Un escenario imponente, la sala colmada y el curioso destino de desafiar al mito de no ser profeta en tu tierra.

Es momento de salir a escena. No hay tiempo para la duda, los potentes reflectores enfocan, la humanidad se templa y el brío de las primeras palabras no tarda en aparecer.

En las gradas seres queridos, calificados profesionales, ex alumnos y cientos de colegas escudriñan con atención.

He practicado la charla, sé cada partícula de la misma y aun cuando he comenzado a hablar desde el atril, no tengo en claro si he de salir del escenario para recorrer la sala.

Promediando la exposición, me decido a hacerlo, en honor al título de la misma: “El decálogo del profesor activo”.

Luego de poco más de una hora, envuelto en sudor, llegan los generosos aplausos, saludos y abrazos y ya en el trascenio del teatro, de a poco se vuelve a la calma.

Un paralelo con el jugador que deja lo mejor de sí en el campo de juego y estruja satisfecho su camiseta, a la hora de llegar al vestuario.

Un símil con el profesor que frente a sus alumnos, en el aula, patio o gimnasio, dona en cada clase, fragmentos de su cuerpo y de su alma.

Un tributo a los profesores activos, los únicos de los que he aprendido. Aquellos que terminan lo que empiezan y que además se imponen hacerlo bien, dejando su huella indeleble. Los mismos que aun en el más árido de los desiertos, batallan por ver crecer una flor.

Pero hay algo que aún no sabíamos aquella feliz tarde y es que a escasas horas de terminada la charla, el telón caería con una fuerza estrepitosa.

El país se declaró en cuarentena por el Covid-19 y ya no volvimos a ver a nuestros alumnos, a nuestros pares, ni a nuestros familiares…

El confinamiento llevó a un estado de pausa e introspección jamás visto, donde la pérdida de la proximidad humana pasó a ser la más antinatural de las reglas.

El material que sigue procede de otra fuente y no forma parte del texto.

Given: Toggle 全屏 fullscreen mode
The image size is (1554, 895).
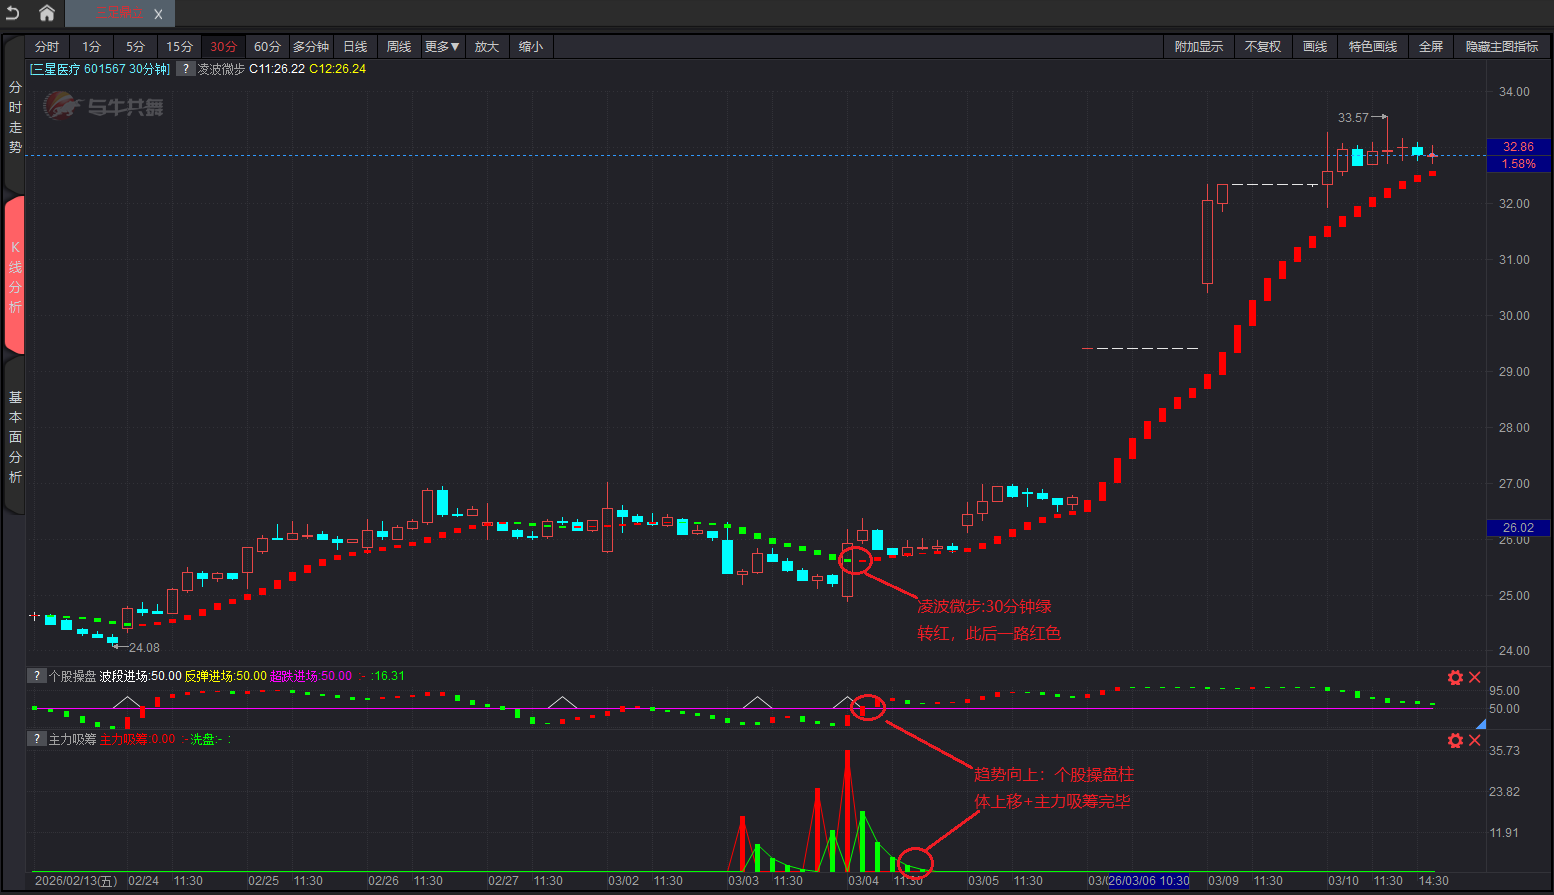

Hoy, si bien la emergencia sanitaria lejos está de culminarse, podemos predecir que, en el tan ansiado regreso a la normalidad, la necesidad de profesores activos será vital.

Tanto para restablecer el equilibrio socioemocional, como para convencer a más y más personas sobre las bondades de la actividad física frente a la instalada epidemia de sedentarismo y obesidad y a las consecuencias que deparará el coronavirus.

Un profesor que tenga formación teórica, que sepa argumentar, que sea creíble, creativo y respete los valores, será determinante a la hora de generar cambios positivos en sus alumnos.

Pero además deberá moverse, por mucho o poco que sea. No alcanzará con el mero discurso y toda demostración de combatir el sedentarismo , desde su propio ejemplo, resultará inspiradora.

Hoy se sabe que con la actividad física se estimula la producción de endorfinas, serotonina, dopamina que fertilizan nuestras neuronas y disminuyen la posibilidad de depresión o stress.

Es hora que el sistema educativo salga del ostracismo y encare estas cuestiones con más determinación, buscando alternativas concretas que movilicen a los alumnos.

Modificar la concepción de la educación sin estancarla puede hacer de la interdisciplina un espacio transformador, sustentable y divertido que genere hábitos.

Si no se reacciona a tiempo, los niños y adolescentes de hoy serán analfabetos del movimiento a futuro, con múltiples factores predisponentes para contraer enfermedades cardiovasculares o derivadas de la excesiva quietud. Ver la crisis como una oportunidad es clave.

Los datos fríos referidos, piden a gritos la intervención de los institutos de formación, del sistema educativo, de los padres y, por sobre todas las cosas, de los profesores activos.